Dear Sir,
When a registration form is created with setting such as only logged in users and registrant must have account options enabled In this scenario why email address, first name and last name which prefilled values are editable.
Is it possible to make this editable field disable to user to edit.
Please request to suggest some solution
No, there is no setting for it.
In code can we change to non editable ,
if yes which file to edit.
This is not a trivial change. You cannot do that from a plugin. If you just made the field readonly it would not enforce on the server side that there’s really no different value for it.
Please guide me which file to do please
Sir please help
@ThiefMaster I think I’ve stumbled to similar problem that registration form leaks indico user accounts.
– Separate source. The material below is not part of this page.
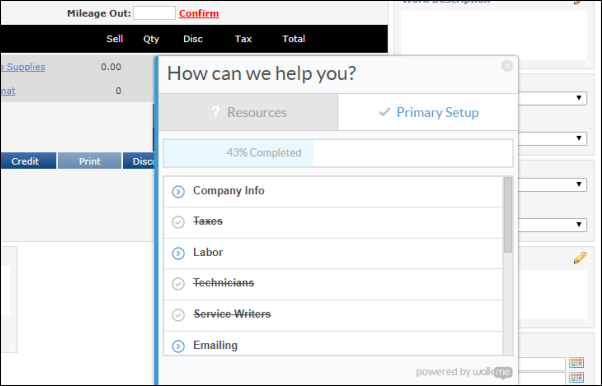This screenshot has width=602, height=386.
Task: Click the question mark Resources icon
Action: (x=215, y=112)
Just by trying out different emails it will tell if indico account exists with that email.
And reading from your answer there is no mechanism to disable this feature from the customization or plugins.
To avoid legal problems I think I need to see what files need to be overridden in the core to disable this feature.
You may want to set ALLOW_PUBLIC_USER_SEARCH = False in your indico.conf file:
Ah, missed that as it’s newer than my initial dev env.
But it still leaks info that the account exists or is associated with indico:
”Please log in using your Indico account to use this email address.”
”The registration will not be associated with any Indico account.”
It’s better than nothing and not exposing the users name anymore.
I have to see if that is enough protection for the legal.
You can and should certainly document in your privacy notice (if you are in a jurisdiction where you need to have one) that the existence of accounts by email is visible. FWIW this is also the case for other places such as “forgot password” or even signup, where Indico discloses whether an account exists.